Industrial Night
Lee Gatch ( 1948 )
Lee Gatch painted Industrial Night in 1948 at the height of his career. The scene is of a nighttime view of the Pennsylvania shore from New Jersey, most likely painted from Lambertville, New Jersey, Gatch’s hometown on the Delaware River. The painting demonstrates Gatch’s ability to transform a mundane vista through decorative pattern and luminous color. Twenty-five years previous to painting this, Gatch was a student of John Sloan, who taught Gatch the importance of design within the scope of fine painting.
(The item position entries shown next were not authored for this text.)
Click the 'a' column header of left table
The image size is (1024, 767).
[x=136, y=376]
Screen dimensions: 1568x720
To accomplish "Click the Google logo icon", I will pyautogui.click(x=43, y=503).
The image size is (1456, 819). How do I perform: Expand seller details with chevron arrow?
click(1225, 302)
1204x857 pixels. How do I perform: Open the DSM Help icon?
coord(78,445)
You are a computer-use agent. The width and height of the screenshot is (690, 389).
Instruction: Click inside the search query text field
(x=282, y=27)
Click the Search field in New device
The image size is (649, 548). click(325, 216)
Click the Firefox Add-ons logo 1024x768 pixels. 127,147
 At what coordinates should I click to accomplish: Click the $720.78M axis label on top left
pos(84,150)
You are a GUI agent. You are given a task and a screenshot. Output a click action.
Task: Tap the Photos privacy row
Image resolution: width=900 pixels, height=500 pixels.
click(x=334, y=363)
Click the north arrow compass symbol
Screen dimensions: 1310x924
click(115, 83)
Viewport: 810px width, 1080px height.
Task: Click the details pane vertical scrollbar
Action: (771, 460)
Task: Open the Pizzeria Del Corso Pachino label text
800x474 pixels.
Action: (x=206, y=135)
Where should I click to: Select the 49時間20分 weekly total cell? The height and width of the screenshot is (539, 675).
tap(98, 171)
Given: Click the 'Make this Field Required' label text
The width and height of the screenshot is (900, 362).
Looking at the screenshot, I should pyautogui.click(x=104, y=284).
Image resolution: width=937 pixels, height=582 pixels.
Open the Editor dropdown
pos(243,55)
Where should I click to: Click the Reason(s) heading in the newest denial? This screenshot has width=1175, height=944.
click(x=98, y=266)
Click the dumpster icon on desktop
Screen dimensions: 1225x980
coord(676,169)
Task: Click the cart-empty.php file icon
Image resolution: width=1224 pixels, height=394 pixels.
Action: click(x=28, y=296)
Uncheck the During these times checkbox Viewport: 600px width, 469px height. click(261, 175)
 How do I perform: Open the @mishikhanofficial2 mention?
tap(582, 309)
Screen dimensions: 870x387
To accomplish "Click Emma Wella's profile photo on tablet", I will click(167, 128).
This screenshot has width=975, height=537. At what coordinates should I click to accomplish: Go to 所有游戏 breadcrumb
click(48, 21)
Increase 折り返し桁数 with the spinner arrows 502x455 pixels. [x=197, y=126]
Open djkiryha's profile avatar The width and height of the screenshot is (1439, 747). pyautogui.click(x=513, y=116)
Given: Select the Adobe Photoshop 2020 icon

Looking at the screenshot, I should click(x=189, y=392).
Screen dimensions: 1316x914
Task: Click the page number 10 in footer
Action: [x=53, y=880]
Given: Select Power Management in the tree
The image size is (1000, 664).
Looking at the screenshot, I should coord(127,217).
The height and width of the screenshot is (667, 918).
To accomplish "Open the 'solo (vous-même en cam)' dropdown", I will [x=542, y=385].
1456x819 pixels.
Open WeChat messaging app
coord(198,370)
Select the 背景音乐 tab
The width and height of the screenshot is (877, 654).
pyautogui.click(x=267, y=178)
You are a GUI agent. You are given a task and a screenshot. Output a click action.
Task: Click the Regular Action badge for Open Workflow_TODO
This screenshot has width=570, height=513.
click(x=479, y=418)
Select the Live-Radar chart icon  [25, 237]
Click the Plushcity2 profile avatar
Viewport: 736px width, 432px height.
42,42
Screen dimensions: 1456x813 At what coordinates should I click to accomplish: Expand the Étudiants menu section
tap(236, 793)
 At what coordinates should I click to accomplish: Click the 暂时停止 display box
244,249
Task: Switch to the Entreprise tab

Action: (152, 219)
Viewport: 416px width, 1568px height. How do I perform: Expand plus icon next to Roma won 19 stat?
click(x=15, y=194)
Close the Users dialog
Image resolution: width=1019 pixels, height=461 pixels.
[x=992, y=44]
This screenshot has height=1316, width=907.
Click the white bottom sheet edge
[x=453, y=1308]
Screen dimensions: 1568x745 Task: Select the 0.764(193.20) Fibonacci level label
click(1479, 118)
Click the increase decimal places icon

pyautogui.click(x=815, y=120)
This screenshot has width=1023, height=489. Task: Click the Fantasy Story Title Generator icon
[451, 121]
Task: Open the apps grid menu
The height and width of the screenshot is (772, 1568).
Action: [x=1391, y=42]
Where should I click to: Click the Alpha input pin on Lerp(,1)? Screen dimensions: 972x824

Gatch manipulated patches of luminous color in Industrial Night to create a decorative surface while simultaneously generating a sense of depth by juxtaposing bright oranges and yellows in the foreground against receding blue tones. The illusion of space and movement is reinforced by the diagonals of the bridge which rapidly draw the viewer’s eye to the opposite shore. Duncan Phillips emphasized this sensation in his description of the painting: “Driving with him over elliptical curves, along gleaming tracks, through an Industrial Night of sapphire and gold, azure and vermilion, we are asked to note by the way the crescent moon in the pale water, but more particularly to observe those curves in contrast to the vertical and pyramidal lines of oil wells on the dark shore and the diagonals of the drawbridge to which all curves lead.” Gatch created the frame himself using wooden yardsticks pieced together to create a mosaic effect.